La primera de ellas es el quatezcatl, una pequeña ave de color azul y blanco, como del tamaño de una paloma. Tiene un espejo en la cabeza, donde uno podía tener algunas visiones sobre lo que le deparaba el futuro. Cuando estas aves se sumergían en el agua del lago emitían un resplandor como el de una brasa de leña. Antes de la llegada de los españoles fue capturada una de ellas y llevada ante Moctezuma, y así fue como este se enteró de la llegada de los españoles.

La segunda es el atotolin, que era un ave muy respetada, pues al quien lograba darle caza y abrir su estómago podía encontrar una piedra preciosa que auguraba un buen futuro. Sin embargo, si en el interior se hallaba un carbón, la muerte del cazador estaba cerca. Su cabeza era grande, el cuerpo alargado y tenía un pico amarillo y largo, y cola y patas cortas y fuertes.

En tercer lugar te voy a contar de las atzitzicuilotl, aves pequeñas y redondas, con negros picos largos, que bajaban del cielo junto a la lluvia y que, al llegar al lago, se transformaban en peces.

Pero eso no es todo, pues los bosques del mundo nahua estaban protegidos por extraños seres con forma de árbol llamados amoxoaque y que se encargaban de proteger a la flora y fauna. Sin embargo, si un cazador o talador tenía el infortunio de encontrarse con uno de ellos, sería convertido en árbol.

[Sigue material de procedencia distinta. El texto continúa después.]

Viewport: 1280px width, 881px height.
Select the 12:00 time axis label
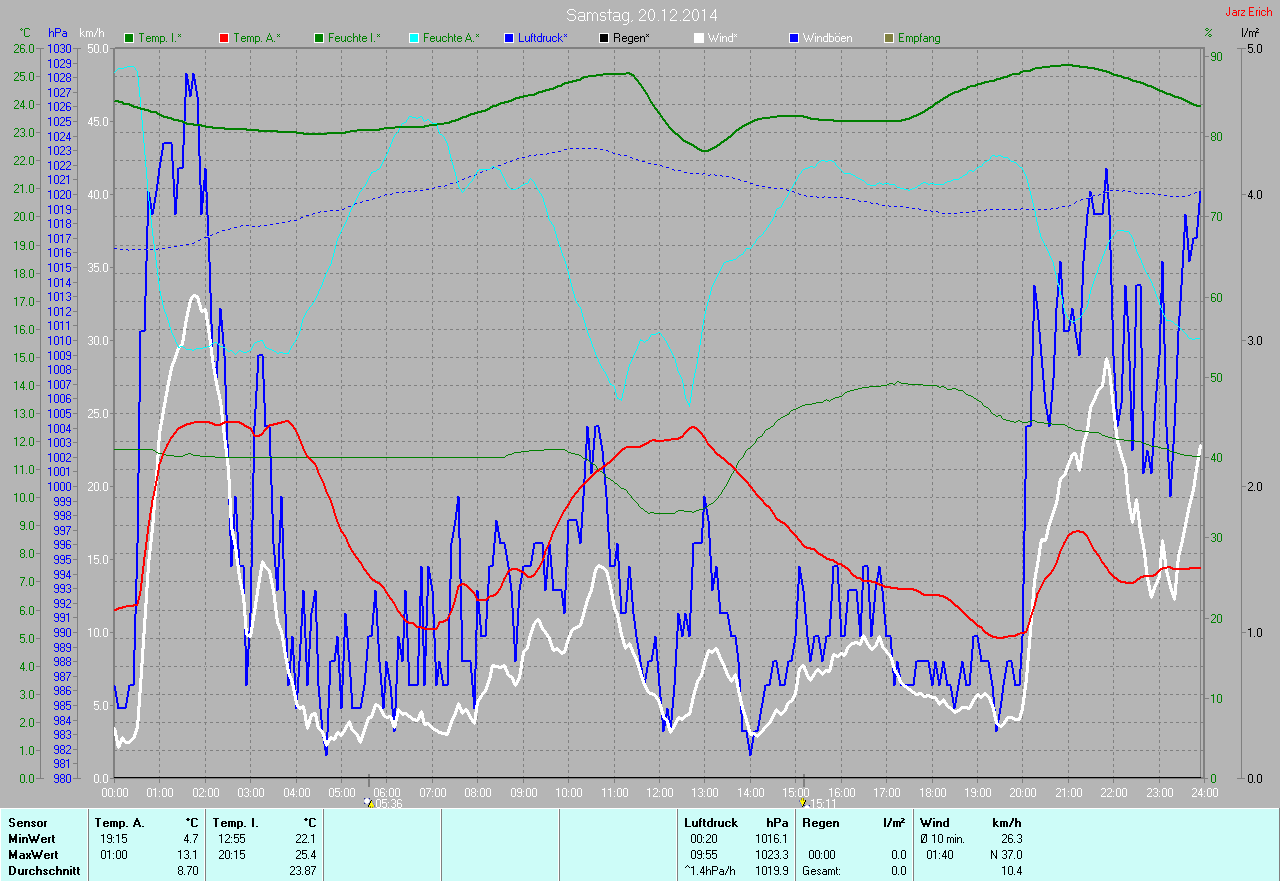[x=658, y=792]
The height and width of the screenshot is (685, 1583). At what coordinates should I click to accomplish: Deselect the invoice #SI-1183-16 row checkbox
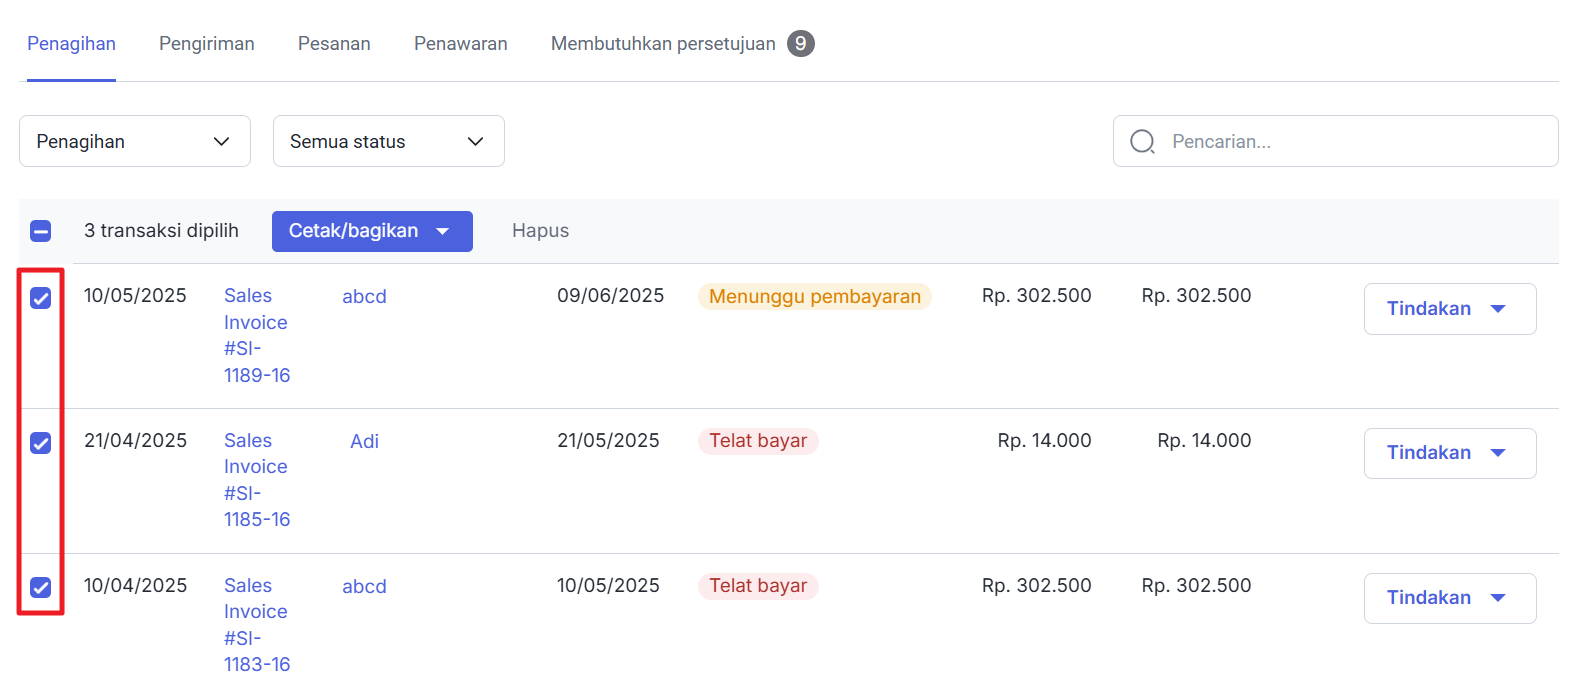pyautogui.click(x=41, y=587)
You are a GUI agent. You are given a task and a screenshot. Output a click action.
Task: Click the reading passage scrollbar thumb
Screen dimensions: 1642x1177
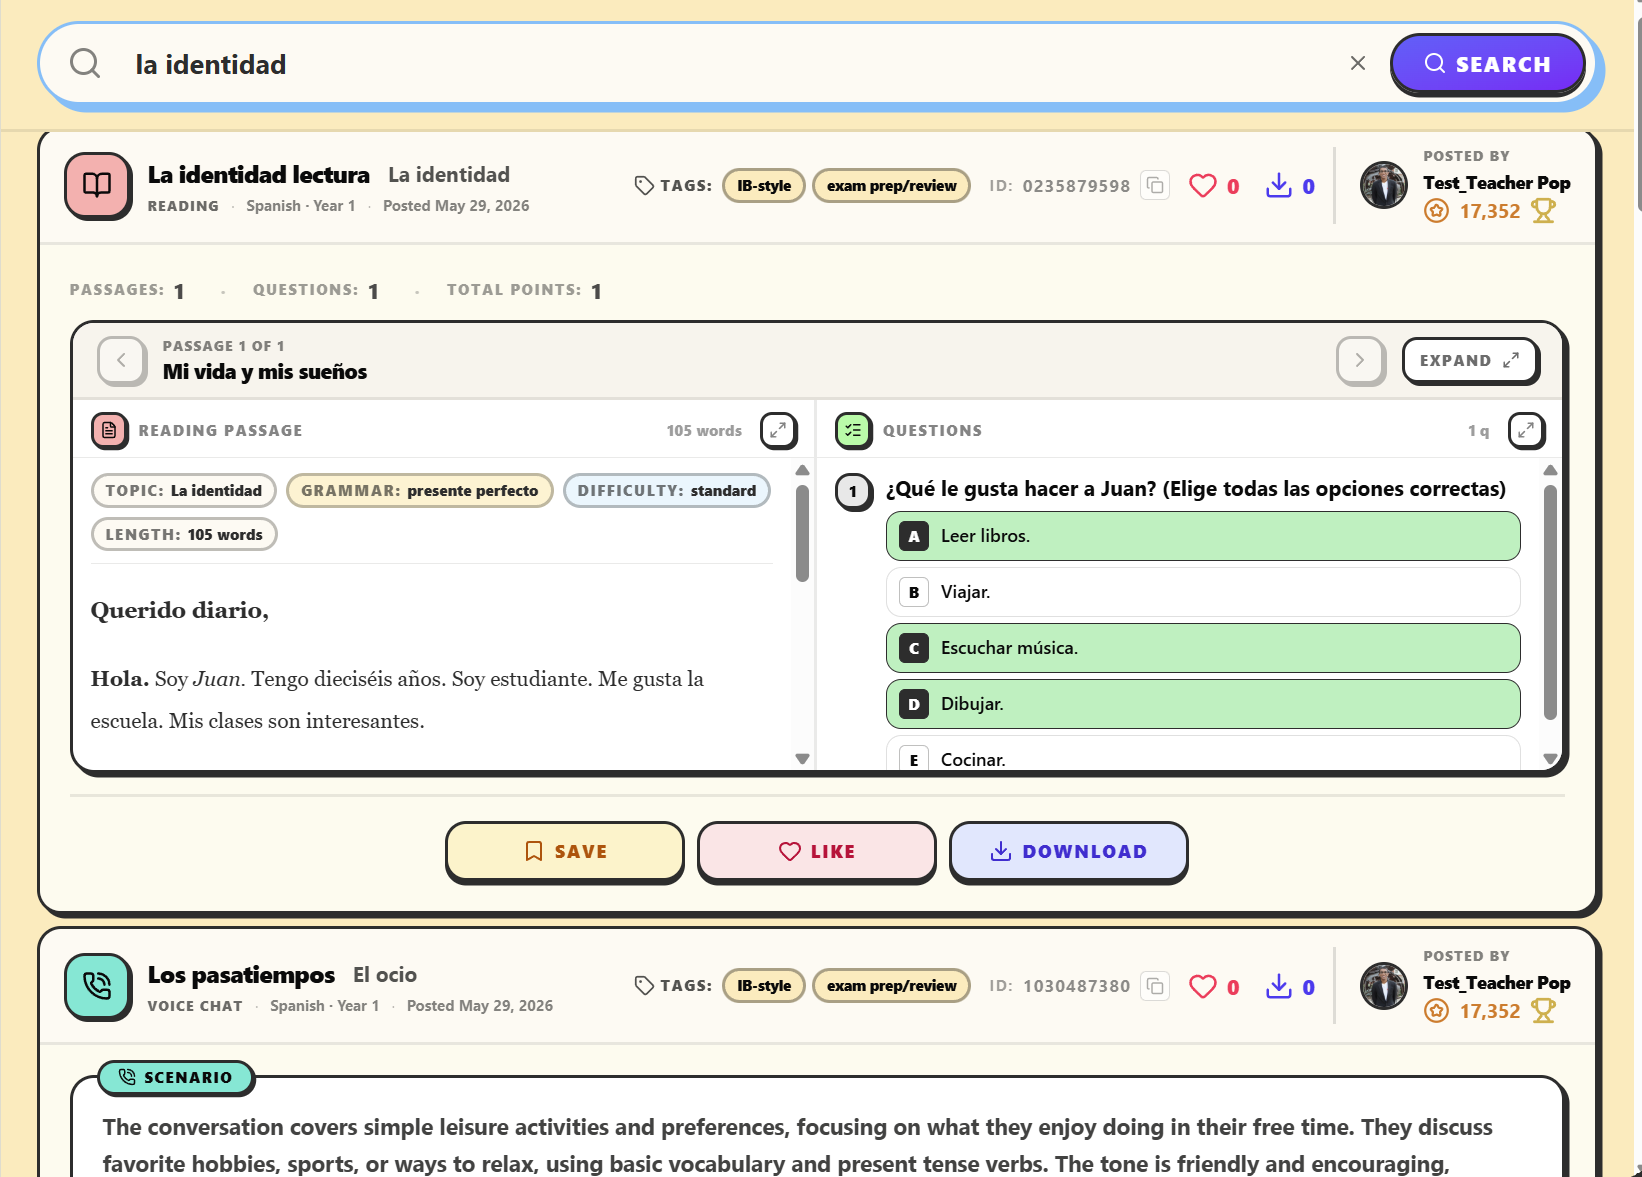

El cielo y la tierra se encontraban en equilibrio gracias a los huehueytin, que eran los titanes que dividían ambos mundos. Ellos eran:

Cuauhtémoc, “águila que desciende sobre su presa”.
Itzcóatl, “serpiente de obsidiana”.
Itzcalli o Itzmaliyatl, “diestro”.
Tenexuche, “descolorido”.

Bueno, como puedes apreciar, había muchos seres mágicos que habitaban el mundo nahua, que se encargaban de vigilar nuestro mundo. ¿O será que aún lo vigilan y ya no estamos tan atentos?